- Dataset entries:
========================================================================
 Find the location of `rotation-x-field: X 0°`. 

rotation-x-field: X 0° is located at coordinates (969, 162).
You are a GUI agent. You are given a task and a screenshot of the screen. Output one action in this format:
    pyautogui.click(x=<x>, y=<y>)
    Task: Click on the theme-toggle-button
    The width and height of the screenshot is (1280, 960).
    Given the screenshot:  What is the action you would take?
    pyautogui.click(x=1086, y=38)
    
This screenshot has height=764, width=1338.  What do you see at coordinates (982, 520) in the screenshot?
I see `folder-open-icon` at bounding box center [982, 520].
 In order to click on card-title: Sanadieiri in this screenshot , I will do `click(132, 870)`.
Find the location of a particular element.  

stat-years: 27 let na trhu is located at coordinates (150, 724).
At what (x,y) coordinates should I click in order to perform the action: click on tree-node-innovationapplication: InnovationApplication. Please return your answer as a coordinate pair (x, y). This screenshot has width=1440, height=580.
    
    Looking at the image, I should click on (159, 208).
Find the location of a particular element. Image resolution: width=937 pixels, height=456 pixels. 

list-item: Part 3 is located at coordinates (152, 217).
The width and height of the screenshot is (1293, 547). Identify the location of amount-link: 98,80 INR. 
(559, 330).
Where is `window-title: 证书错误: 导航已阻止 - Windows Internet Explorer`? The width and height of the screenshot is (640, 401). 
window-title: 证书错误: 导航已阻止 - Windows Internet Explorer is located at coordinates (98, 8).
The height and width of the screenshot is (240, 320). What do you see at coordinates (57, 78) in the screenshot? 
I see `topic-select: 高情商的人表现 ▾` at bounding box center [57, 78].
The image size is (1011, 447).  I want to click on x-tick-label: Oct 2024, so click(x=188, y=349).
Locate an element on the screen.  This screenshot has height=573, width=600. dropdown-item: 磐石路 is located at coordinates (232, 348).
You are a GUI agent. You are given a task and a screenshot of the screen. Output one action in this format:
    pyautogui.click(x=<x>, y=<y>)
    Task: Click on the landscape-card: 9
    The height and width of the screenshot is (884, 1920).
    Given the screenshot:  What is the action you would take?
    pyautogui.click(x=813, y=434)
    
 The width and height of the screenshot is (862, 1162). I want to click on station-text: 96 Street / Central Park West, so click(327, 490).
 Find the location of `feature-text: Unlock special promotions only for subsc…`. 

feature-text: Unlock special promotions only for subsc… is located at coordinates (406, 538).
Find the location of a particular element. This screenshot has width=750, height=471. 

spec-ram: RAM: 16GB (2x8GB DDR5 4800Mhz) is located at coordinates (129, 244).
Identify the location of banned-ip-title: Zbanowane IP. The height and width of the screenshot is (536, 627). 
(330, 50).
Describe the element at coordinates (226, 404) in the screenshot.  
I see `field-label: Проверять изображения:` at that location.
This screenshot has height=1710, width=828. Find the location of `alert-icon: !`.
========================================================================
- How to complete this task: Please rewrite the items above, replacing "Find the location of" with "Show the position of" everywhere and leaving everything else unchanged.

- Response below:
 Show the position of `rotation-x-field: X 0°`. 

rotation-x-field: X 0° is located at coordinates (969, 162).
You are a GUI agent. You are given a task and a screenshot of the screen. Output one action in this format:
    pyautogui.click(x=<x>, y=<y>)
    Task: Click on the theme-toggle-button
    The width and height of the screenshot is (1280, 960).
    Given the screenshot:  What is the action you would take?
    pyautogui.click(x=1086, y=38)
    
This screenshot has height=764, width=1338.  What do you see at coordinates (982, 520) in the screenshot?
I see `folder-open-icon` at bounding box center [982, 520].
 In order to click on card-title: Sanadieiri in this screenshot , I will do `click(132, 870)`.
Show the position of a particular element.  

stat-years: 27 let na trhu is located at coordinates (150, 724).
At what (x,y) coordinates should I click in order to perform the action: click on tree-node-innovationapplication: InnovationApplication. Please return your answer as a coordinate pair (x, y). This screenshot has width=1440, height=580.
    
    Looking at the image, I should click on (159, 208).
Show the position of a particular element. Image resolution: width=937 pixels, height=456 pixels. 

list-item: Part 3 is located at coordinates (152, 217).
The width and height of the screenshot is (1293, 547). Identify the location of amount-link: 98,80 INR. 
(559, 330).
Where is `window-title: 证书错误: 导航已阻止 - Windows Internet Explorer`? The width and height of the screenshot is (640, 401). 
window-title: 证书错误: 导航已阻止 - Windows Internet Explorer is located at coordinates (98, 8).
The height and width of the screenshot is (240, 320). What do you see at coordinates (57, 78) in the screenshot? 
I see `topic-select: 高情商的人表现 ▾` at bounding box center [57, 78].
The image size is (1011, 447).  I want to click on x-tick-label: Oct 2024, so click(x=188, y=349).
Locate an element on the screen.  This screenshot has height=573, width=600. dropdown-item: 磐石路 is located at coordinates (232, 348).
You are a GUI agent. You are given a task and a screenshot of the screen. Output one action in this format:
    pyautogui.click(x=<x>, y=<y>)
    Task: Click on the landscape-card: 9
    The height and width of the screenshot is (884, 1920).
    Given the screenshot:  What is the action you would take?
    pyautogui.click(x=813, y=434)
    
 The width and height of the screenshot is (862, 1162). I want to click on station-text: 96 Street / Central Park West, so click(327, 490).
 Show the position of `feature-text: Unlock special promotions only for subsc…`. 

feature-text: Unlock special promotions only for subsc… is located at coordinates (406, 538).
Show the position of a particular element. This screenshot has width=750, height=471. 

spec-ram: RAM: 16GB (2x8GB DDR5 4800Mhz) is located at coordinates (129, 244).
Identify the location of banned-ip-title: Zbanowane IP. The height and width of the screenshot is (536, 627). 
(330, 50).
Describe the element at coordinates (226, 404) in the screenshot.  
I see `field-label: Проверять изображения:` at that location.
This screenshot has height=1710, width=828. Show the position of `alert-icon: !`.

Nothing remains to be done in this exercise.